Leon Clifton (Léon Clifton) is a fictional detective, a protagonist of numerous Czech language detective stories of early 20th century. He is a brilliant American detective, master of disguise, capable to solve any mystery.

==Publications and authorship==
The stories, presented as authentic memoirs of an American detective translated from English, were initially published by Rudolf Storch (publisher) in Czechoslovakia during 1906–1911, 275 stories in total. Later publications (by other editors) were mostly either re-editions, or revised editions. These stories represented a phenomenon of Czech literature and were commonly known as cliftonky ("cliftonians", "Clifton tales"; singular: cliftonka). The authorship of the stories is not well attested. The digital archive of Czech Academy of Sciences states that the only confirmed author of cliftonky was Alfons Bohumil Šťastný. The authorship was established only after Šťastný's death when his widow started pursuing the copyrights. Another probable author was Czech actor and comedy and play writer Jaroslav Pulda.

==Influence==
Other authors were inspired by cliftonky as well.
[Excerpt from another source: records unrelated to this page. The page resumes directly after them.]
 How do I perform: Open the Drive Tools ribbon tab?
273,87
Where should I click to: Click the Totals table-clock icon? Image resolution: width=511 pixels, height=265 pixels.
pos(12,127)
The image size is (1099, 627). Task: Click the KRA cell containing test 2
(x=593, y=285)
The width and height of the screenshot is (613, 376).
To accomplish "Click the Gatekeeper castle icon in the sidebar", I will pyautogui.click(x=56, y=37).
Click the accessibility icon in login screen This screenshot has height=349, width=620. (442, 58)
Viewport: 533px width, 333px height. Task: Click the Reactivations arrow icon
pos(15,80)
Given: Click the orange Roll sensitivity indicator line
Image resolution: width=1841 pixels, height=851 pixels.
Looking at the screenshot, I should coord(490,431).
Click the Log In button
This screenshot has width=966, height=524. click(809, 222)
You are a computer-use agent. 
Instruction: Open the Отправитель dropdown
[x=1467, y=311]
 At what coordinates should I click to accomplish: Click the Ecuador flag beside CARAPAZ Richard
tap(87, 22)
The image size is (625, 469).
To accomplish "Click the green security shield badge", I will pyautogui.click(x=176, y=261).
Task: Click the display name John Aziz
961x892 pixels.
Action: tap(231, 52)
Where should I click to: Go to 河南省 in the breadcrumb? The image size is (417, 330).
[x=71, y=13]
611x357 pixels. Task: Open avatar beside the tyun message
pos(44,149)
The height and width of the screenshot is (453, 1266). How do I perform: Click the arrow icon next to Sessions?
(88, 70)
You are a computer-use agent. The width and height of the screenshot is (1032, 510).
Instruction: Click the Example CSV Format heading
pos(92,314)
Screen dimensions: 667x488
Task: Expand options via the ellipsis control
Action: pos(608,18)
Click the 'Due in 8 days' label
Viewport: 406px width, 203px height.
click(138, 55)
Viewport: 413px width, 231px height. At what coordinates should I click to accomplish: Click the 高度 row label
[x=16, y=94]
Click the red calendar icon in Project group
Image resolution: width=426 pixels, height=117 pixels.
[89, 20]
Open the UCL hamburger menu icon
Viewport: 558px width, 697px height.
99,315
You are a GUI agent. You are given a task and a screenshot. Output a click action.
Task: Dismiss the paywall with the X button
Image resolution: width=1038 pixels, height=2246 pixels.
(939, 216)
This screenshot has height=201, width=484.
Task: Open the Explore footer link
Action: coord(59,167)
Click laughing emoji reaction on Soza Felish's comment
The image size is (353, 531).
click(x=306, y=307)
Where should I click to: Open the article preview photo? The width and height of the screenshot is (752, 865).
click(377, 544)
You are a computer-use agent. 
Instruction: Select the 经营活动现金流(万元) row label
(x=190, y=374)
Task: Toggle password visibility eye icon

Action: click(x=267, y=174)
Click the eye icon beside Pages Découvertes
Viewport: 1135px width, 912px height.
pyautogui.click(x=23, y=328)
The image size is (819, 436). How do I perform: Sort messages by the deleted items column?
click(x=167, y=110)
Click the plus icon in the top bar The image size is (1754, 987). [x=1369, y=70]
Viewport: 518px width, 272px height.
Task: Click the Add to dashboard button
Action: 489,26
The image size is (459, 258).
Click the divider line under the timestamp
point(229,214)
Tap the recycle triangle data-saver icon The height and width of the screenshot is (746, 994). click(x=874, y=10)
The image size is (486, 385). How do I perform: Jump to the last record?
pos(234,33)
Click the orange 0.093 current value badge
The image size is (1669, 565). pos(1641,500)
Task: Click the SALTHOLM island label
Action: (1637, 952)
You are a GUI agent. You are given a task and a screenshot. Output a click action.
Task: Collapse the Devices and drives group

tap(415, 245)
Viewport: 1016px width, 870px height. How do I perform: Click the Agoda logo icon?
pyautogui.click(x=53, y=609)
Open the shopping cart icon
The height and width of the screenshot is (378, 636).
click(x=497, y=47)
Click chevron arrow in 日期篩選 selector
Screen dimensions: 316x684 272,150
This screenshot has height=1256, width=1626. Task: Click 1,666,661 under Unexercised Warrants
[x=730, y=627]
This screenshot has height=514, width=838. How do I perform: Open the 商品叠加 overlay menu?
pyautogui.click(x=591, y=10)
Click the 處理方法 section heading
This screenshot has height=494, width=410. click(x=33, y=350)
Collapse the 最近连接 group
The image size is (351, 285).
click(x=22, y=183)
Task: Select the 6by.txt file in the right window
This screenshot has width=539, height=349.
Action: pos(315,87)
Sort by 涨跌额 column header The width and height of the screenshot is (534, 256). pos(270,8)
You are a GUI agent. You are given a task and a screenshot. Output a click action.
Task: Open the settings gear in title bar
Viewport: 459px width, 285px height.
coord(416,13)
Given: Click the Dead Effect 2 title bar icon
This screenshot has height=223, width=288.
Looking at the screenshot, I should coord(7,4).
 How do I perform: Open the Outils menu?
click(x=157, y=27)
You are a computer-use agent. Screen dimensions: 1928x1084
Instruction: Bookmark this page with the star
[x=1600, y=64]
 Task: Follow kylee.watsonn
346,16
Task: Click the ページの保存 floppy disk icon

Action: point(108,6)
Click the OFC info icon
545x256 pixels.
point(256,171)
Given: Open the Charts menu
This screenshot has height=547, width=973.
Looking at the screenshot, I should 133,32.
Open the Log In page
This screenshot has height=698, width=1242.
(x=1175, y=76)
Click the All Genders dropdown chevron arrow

For example, in 1925 Slovak writer Bedřich Beneš Buchlovan published "Nejposlednější dobrodružství Leona Cliftona" [The Last Adventure of Leon Clifton]. Jiří Voskovec and Jan Werich produced a parody play "Gorila ex machina čili Leon Clifton čili Tajemství Cliftonova kladívka", premiered in 1928. During 1991–1994, Jaroslav Velinský, after writing over 30 stories about a (fictional) detective Ota Fink, tried to resurrect Clifton and published 5 cliftonky, with little success.

Some of the best cliftonky were recorded by Czech Radio.

Czech author Jaroslav Foglar in his childhood used to read cliftonky much and even copy them for sale, earning 20 heller per copy. This initially affected his literary style, and some of the first editions of his books were to be corrected later, to get rid of the literary slag.

==Literary criticism==
Cliftonky were a popular leisure reading of low literary value (paraliterature, pulp fiction).

A notable feature of cliftonky was an accent on the final punishment of "bad guys".

Ivan Adamovič in his Dictionary of Czech Literary Fantasy and Science Fiction brings an attention to fantastic elements in some cliftonky.